→ **DATA EXTRACT**
*** Begin section ***
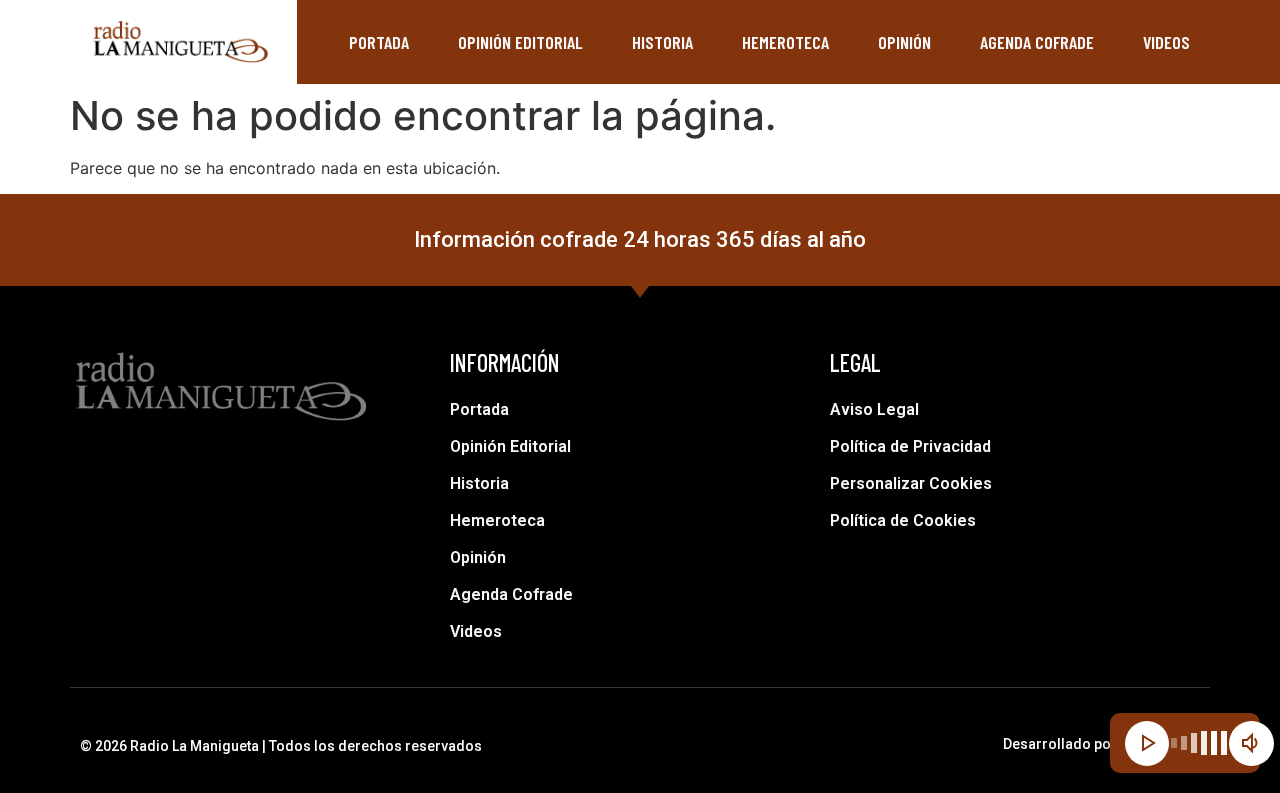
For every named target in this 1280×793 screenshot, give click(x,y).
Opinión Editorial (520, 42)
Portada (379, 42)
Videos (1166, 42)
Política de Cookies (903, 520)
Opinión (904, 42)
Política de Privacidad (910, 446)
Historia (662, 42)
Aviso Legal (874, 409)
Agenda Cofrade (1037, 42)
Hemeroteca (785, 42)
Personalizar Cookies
*** End section ***
→ **YOUR TASK**
Omit the pictures, then output every record exactly as given.

→ **TASK SOLUTION**
For every named target in this 1280×793 screenshot, give click(x,y).
Opinión Editorial (520, 42)
Portada (379, 42)
Videos (1166, 42)
Política de Cookies (903, 520)
Opinión (904, 42)
Política de Privacidad (910, 446)
Historia (662, 42)
Aviso Legal (874, 409)
Agenda Cofrade (1037, 42)
Hemeroteca (785, 42)
Personalizar Cookies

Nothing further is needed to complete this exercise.